Soon enough, after quietly watching us declutter our things, the children started on theirs. Bags were gathered together for children with less and sold belongings, were sent. There were no big gestures being shouted down the halls but rather, a ripple of lots of little decisions being made and slowly but surely, that sea of toys became a stream.

It’s not perfect by any means but good things rarely are. Scruffy teddies are held onto tighter, the box of cars that haven’t seen the light of day are suddenly declared their favourite and someday’s, somehow, stuff makes it’s way back in. But that’s okay. Because we are not just minimalists, we are humans - as are our children and we are working it all out by living it, in the here and now.

We are more than glad, that the muscle of letting go of things we no longer love and use, is weaving it’s way into our families lives. Because every toy that is donated to someone in need, gives a lesson in valuing people over things and every time that money is spent on experiences over physical items, memories of days together are being made.

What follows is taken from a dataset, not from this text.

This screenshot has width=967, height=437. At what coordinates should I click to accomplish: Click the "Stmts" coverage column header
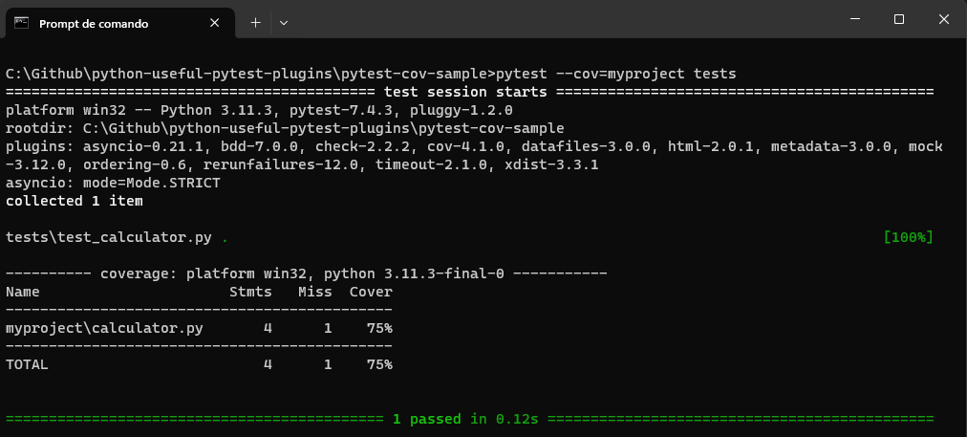click(x=250, y=292)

The method that we have chosen, where the children are in control of their belongings; from the toys they choose to keep, to those they give away, means that we are in it for the long haul. There is no quick fix for us but a new way of thinking about the things we own and why. Our way of simplifying with children may not aline with hard core minimalism, or adhere to certain rules. But for me minimalism is individual and it is is ours alone, to decide.

So yes, step into our home and you will see toys, you will find well loved toys, less loves toys and collections being kept, that to you, don’t make sense. (look up my sons reverse shelf declutter, to see what I mean on this! @somedayslower.)

But look closer and you will see the children letting go of what they can, when they can, whilst I let go of my own idealism of minimalism, to instead focus on what is enough - for them.